= EXERCISE INSTRUCTIONS =
**A)** In the fact sheet on asteroid 754 Malabar below, what does it give as the reason for the asteroid's name? Answer in one sentence.
**B)** Please restate the "Discovery" section of the fact sheet on asteroid 754 Malabar below as a single sentence that keeps all of its facts.
**C)** Carry on the fact sheet on asteroid 754 Malabar below, starting after its final entry, the synodic rotation period.

754 Malabar

Discovery
- Discovered by: August Kopff
- Discovery site: Heidelberg
- Discovery date: 22 August 1906

Designations
- Pronunciation: /mæləˈbɑːr/
- Named after: Mount Malabar, West Java
- Alternative designations: 1906 UT

Orbital characteristics
- Epoch 31 July 2016 (JD 2457600.5)
- Uncertainty parameter 0
- Observation arc: 114.41 yr (41,787 d)
- Aphelion: 3.1294 AU (468.15 Gm)
- Perihelion: 2.8436 AU (425.40 Gm)
- Semi-major axis: 2.9865 AU (446.77 Gm)
- Eccentricity: 0.047851
- Orbital period (sidereal): 5.16 yr (1,885.1 d)
- Mean anomaly: 326.44°
- Mean motion: 0° 11^{m} 27.492^{s} / day
- Inclination: 24.565°
- Longitude of ascending node: 180.049°
- Argument of perihelion: 302.528°
- Earth MOID: 1.89316 AU (283.213 Gm)
- Jupiter MOID: 1.90731 AU (285.330 Gm)
- T_{Jupiter}: 3.119

Physical characteristics
- Mean radius: 43.81±2.8 km
- Synodic rotation period: 11.740 h (0.4892 d)

= DATA FOR REVIEW =
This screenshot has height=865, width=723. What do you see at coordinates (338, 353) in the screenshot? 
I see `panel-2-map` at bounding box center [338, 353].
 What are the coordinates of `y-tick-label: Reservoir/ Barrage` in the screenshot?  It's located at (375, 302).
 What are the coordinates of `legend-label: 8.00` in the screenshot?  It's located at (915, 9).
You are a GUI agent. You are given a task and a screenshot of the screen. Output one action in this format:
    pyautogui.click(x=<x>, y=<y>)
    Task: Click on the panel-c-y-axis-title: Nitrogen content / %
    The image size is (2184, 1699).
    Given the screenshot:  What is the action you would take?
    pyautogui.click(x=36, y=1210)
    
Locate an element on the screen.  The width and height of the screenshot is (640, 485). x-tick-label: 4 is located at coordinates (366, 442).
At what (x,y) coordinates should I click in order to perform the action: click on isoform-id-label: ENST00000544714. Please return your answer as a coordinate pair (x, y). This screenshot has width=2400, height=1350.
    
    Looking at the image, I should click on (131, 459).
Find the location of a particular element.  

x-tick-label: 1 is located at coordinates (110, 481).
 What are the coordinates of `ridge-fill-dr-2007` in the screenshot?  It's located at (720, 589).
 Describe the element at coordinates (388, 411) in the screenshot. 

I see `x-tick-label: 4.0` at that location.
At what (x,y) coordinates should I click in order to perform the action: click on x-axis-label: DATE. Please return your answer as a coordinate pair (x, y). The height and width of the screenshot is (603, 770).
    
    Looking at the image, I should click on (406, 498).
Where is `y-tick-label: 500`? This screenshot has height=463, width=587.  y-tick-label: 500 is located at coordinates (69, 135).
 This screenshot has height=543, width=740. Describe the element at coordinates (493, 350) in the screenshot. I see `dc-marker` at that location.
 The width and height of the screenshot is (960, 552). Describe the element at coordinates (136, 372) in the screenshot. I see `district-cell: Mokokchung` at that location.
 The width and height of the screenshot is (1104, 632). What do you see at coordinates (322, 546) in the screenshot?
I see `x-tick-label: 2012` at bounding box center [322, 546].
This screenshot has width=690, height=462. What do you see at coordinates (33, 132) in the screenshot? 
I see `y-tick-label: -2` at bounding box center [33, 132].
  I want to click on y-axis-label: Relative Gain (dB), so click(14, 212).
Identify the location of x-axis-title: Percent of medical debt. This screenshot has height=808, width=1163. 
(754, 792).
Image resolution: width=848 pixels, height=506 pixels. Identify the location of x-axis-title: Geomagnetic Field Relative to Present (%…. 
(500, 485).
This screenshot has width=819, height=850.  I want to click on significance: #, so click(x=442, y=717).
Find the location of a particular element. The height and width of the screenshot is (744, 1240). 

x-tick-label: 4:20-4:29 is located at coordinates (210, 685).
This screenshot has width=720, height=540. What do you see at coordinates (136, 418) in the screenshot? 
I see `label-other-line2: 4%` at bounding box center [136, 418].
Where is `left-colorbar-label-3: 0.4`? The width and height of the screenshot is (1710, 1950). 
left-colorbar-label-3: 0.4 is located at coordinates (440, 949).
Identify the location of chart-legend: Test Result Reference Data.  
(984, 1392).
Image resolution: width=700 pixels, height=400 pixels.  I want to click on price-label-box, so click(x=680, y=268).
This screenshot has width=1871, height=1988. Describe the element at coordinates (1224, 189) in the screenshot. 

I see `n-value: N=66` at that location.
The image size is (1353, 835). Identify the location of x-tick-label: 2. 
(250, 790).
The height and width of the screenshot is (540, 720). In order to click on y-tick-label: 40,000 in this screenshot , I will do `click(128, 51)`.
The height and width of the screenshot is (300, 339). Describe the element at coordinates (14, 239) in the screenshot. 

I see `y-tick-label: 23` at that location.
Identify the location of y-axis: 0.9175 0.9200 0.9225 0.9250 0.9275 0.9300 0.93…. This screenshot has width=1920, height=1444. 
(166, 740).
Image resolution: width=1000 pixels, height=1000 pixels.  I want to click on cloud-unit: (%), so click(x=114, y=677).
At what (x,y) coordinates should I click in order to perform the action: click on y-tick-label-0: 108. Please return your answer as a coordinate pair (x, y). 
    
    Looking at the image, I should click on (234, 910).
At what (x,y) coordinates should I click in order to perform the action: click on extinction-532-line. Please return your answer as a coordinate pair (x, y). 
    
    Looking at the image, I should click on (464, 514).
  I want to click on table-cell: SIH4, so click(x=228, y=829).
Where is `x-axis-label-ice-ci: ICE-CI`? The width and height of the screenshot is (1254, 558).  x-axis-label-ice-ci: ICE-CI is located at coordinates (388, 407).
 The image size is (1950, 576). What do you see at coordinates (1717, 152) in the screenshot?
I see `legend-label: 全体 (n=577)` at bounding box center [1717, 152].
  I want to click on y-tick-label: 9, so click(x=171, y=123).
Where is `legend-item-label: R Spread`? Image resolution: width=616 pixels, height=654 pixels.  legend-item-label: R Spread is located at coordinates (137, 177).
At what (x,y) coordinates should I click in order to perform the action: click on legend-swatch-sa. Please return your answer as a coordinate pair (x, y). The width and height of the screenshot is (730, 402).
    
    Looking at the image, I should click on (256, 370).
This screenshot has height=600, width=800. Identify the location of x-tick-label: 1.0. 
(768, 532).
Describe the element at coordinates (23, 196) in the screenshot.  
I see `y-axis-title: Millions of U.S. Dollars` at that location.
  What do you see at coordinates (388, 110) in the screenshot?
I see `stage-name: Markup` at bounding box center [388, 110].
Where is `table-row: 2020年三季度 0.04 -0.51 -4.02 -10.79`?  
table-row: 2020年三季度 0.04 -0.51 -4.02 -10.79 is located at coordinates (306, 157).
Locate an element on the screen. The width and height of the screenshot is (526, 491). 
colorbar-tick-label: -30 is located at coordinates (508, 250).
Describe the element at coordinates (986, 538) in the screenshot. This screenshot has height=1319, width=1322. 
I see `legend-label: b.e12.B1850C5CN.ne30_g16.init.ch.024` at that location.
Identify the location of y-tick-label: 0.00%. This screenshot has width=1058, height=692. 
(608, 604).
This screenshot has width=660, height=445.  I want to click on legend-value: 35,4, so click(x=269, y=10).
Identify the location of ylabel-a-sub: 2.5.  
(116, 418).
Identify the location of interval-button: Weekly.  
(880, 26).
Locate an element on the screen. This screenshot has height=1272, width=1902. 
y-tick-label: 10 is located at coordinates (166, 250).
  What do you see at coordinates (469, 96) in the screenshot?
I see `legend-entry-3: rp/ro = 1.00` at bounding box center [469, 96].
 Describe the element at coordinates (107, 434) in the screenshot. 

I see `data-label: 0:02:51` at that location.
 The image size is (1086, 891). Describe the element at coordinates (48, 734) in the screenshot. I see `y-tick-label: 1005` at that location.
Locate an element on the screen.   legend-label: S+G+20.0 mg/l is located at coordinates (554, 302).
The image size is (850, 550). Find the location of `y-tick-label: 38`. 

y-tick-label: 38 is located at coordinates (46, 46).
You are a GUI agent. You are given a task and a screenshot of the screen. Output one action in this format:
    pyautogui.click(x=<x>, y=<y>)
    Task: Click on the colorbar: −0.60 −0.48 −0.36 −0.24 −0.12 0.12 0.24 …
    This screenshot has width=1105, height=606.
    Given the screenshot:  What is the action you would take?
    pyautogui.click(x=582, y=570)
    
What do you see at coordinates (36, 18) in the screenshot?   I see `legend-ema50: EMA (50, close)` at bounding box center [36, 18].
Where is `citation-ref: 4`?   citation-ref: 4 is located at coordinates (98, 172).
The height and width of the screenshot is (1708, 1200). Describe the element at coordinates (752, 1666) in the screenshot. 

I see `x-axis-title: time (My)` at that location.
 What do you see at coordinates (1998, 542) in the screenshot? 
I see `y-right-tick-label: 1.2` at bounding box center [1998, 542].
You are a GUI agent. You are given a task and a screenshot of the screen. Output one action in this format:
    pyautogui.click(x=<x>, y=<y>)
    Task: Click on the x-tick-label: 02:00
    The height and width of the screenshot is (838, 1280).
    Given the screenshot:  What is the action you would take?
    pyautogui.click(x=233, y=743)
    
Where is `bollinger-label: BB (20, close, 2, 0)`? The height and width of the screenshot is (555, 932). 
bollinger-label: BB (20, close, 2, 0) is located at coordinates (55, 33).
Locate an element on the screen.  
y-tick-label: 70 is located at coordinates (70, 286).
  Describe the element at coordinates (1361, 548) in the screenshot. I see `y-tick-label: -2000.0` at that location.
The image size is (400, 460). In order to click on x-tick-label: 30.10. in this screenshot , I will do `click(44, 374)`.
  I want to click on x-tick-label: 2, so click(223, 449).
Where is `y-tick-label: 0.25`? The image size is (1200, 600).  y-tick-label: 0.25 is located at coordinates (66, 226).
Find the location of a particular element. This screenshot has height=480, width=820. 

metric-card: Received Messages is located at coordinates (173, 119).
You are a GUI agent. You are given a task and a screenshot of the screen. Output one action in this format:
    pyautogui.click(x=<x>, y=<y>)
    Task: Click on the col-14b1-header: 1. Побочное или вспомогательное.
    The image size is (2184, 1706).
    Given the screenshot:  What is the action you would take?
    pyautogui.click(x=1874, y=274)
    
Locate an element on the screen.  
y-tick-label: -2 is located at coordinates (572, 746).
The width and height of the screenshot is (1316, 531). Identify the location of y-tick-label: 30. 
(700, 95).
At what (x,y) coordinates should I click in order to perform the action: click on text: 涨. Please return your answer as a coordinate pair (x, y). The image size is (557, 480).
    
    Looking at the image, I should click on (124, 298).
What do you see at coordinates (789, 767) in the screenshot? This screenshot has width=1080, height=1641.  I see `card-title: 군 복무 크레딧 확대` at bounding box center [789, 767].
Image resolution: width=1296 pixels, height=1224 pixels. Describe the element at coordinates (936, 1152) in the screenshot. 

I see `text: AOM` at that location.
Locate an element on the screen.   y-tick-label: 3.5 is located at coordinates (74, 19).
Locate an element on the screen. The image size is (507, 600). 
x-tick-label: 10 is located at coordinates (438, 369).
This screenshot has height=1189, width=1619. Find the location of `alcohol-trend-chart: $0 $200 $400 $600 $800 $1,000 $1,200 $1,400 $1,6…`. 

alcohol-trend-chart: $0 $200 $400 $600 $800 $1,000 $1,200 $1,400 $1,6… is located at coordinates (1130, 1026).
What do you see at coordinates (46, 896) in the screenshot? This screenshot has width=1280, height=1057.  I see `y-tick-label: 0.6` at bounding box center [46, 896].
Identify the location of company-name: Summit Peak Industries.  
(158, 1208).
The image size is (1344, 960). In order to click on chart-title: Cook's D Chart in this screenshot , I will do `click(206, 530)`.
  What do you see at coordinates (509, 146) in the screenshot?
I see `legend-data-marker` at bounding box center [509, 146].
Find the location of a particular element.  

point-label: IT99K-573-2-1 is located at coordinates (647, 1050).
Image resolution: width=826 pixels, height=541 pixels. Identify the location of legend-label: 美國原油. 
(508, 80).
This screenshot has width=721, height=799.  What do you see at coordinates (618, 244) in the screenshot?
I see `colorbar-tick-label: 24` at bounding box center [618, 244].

= RESPONSES IN ORDER =
**A)** The asteroid is named after Mount Malabar in West Java.

**B)** August Kopff discovered 754 Malabar at Heidelberg on 22 August 1906.

**C)**
- Geometric albedo: 0.0485±0.007
- Spectral type: Ch
- Absolute magnitude (H): 9.19

= 754 Malabar =

Minor planet orbiting the sun

754 Malabar is a minor planet orbiting the Sun. It was discovered in 1906 by German astronomer August Kopff from Heidelberg, and was named in honor of a Dutch-German solar eclipse expedition to Christmas Island in 1922. Malabar is the name of a city and mountain in Indonesia. This object is orbiting at a distance of 2.99 AU from the Sun with a period of 1885.1 days and an eccentricity (ovalness) of 0.048. Its orbital plane is inclined at an angle of 24.6° to the plane of the ecliptic.

Photometric measurements of this asteroid made in 2003 resulted in a light curve showing a rotation period of 11.740±0.005 hours and a brightness variation of 0.45±0.03 in magnitude. This is a Ch-class asteroid in the Bus asteroid taxonomy, showing a broad absorption band in its carbonaceous spectrum near a wavelength of 0.7 μm. This feature is interpreted as due to iron-bearing phyllosilicates on the surface. 754 Malabar spans a girth of 102.8 km. Between 2002 and 2022, 754 Malabar has been observed to occult sixteen stars.